### WORK TASK
Find the line containing "Instruction: Click the green" in the records below. Copy exactly that line and each one after it, ending at the line containing "You are a computer-use agent. The image", and nothing more.

### Stored data
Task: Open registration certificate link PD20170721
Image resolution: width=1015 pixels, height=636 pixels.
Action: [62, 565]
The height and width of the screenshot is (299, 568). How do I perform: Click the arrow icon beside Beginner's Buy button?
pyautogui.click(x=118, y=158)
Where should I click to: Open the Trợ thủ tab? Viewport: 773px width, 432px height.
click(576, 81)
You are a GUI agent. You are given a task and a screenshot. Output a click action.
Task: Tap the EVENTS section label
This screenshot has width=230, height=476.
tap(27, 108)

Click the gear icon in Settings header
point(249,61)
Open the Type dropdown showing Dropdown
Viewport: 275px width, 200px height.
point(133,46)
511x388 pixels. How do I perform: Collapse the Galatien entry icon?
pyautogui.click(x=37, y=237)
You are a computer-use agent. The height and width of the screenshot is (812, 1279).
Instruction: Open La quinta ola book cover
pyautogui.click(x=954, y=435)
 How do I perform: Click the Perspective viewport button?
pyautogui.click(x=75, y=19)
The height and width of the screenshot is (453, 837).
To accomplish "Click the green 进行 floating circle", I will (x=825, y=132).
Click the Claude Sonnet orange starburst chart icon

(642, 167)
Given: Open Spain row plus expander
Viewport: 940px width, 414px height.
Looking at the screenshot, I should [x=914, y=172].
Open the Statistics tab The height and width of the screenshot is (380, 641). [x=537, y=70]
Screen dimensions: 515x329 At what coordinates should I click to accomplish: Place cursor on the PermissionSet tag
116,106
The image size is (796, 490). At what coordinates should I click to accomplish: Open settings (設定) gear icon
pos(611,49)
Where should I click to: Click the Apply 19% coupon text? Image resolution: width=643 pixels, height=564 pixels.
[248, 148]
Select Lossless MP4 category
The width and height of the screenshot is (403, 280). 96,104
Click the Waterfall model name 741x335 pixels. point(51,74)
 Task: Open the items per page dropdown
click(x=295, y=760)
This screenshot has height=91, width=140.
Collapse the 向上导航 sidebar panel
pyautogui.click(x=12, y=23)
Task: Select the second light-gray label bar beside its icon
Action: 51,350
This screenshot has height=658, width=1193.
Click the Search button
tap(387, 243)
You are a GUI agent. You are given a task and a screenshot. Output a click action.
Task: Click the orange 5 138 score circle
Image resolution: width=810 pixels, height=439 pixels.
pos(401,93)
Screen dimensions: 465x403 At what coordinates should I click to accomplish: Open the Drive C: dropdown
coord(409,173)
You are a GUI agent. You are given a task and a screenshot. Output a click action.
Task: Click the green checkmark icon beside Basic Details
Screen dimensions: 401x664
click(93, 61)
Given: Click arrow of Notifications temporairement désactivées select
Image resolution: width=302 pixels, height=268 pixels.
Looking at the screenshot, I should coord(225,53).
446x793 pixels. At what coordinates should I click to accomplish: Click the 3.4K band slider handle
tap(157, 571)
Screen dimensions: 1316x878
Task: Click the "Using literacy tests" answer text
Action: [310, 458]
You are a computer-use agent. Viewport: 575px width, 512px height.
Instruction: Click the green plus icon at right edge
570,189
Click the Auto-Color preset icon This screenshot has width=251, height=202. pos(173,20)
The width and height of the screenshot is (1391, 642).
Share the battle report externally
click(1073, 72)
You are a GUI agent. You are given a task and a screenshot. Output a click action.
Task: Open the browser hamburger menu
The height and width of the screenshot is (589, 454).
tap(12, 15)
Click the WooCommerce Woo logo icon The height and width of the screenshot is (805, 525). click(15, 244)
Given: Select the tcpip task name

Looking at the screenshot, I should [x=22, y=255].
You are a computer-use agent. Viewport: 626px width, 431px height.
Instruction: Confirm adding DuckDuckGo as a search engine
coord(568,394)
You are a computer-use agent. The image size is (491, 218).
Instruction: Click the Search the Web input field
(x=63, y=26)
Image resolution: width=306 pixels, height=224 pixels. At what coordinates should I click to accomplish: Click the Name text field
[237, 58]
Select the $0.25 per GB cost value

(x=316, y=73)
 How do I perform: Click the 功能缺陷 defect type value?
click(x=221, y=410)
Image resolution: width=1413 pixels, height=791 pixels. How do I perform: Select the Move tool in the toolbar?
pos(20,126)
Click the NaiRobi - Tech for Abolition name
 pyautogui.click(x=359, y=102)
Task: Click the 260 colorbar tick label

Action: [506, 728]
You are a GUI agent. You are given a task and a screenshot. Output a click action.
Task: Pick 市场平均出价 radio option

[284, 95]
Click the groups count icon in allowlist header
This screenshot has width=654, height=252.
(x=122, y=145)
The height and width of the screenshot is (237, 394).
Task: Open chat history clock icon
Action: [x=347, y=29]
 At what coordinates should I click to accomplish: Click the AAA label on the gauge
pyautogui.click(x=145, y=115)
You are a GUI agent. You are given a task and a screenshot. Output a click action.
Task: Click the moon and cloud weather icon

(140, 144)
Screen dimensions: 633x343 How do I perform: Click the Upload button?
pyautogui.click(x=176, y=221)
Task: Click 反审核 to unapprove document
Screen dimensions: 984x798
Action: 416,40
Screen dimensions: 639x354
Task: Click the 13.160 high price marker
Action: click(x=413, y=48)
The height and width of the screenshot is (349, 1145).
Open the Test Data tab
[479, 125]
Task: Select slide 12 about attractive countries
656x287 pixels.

### WRITTEN REPLY
Instruction: Click the green plus icon at right edge
570,189
Click the Auto-Color preset icon This screenshot has width=251, height=202. pos(173,20)
The width and height of the screenshot is (1391, 642).
Share the battle report externally
click(1073, 72)
You are a GUI agent. You are given a task and a screenshot. Output a click action.
Task: Open the browser hamburger menu
The height and width of the screenshot is (589, 454).
tap(12, 15)
Click the WooCommerce Woo logo icon The height and width of the screenshot is (805, 525). click(15, 244)
Given: Select the tcpip task name

Looking at the screenshot, I should [x=22, y=255].
You are a computer-use agent. Viewport: 626px width, 431px height.
Instruction: Confirm adding DuckDuckGo as a search engine
coord(568,394)
You are a computer-use agent. The image size is (491, 218).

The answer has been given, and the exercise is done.